▶ _WRITTEN TASK_
Rewrite all of the records, replacing every "screenshot" with "image" and changing nothing else. Leave the pictures out.

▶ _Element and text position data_
▬▬▬▬▬▬▬▬▬▬
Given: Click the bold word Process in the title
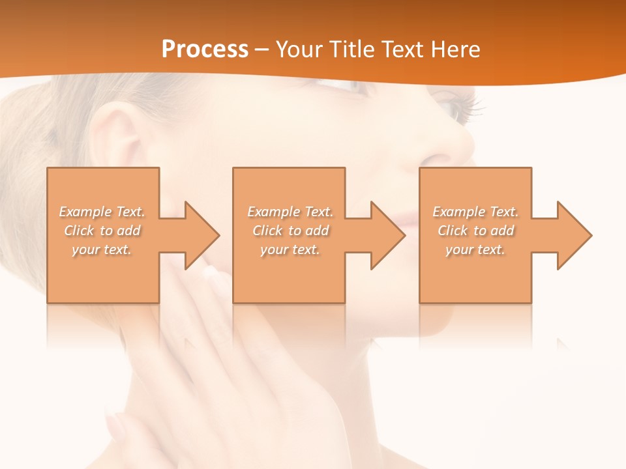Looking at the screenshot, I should pos(205,50).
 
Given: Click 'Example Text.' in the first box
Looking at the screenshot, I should pos(102,212).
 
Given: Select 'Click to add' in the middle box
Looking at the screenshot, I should pos(290,231).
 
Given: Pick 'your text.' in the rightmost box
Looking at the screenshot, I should pos(475,249).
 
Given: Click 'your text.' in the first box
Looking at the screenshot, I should pos(102,249).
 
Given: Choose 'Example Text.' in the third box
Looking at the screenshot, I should pos(475,212).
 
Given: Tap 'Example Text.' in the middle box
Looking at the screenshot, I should pos(290,212).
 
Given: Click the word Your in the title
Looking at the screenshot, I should pos(300,50).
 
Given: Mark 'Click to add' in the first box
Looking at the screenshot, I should pos(102,231).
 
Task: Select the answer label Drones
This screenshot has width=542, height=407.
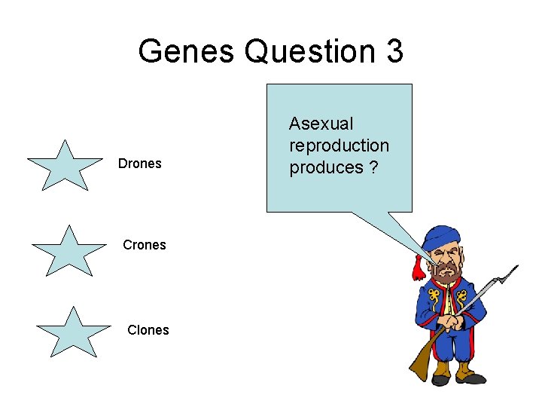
▬▬▬▬▬▬▬▬▬▬
▶ _ANSWER FOR THIS EXERCISE_
Given: Click the bold word Process in the title
Looking at the image, I should pos(205,50).
 
Given: Click 'Example Text.' in the first box
Looking at the image, I should pos(102,212).
 
Given: Select 'Click to add' in the middle box
Looking at the image, I should pos(290,231).
 
Given: Pick 'your text.' in the rightmost box
Looking at the image, I should pos(475,249).
 
Given: Click 'your text.' in the first box
Looking at the image, I should pos(102,249).
 
Given: Choose 'Example Text.' in the third box
Looking at the image, I should pos(475,212).
 
Given: Tap 'Example Text.' in the middle box
Looking at the image, I should pos(290,212).
 
Given: Click the word Your in the title
Looking at the image, I should pos(300,50).
 
Given: Mark 'Click to add' in the first box
Looking at the image, I should pos(102,231).
 
Task: Select the answer label Drones
This image has width=542, height=407.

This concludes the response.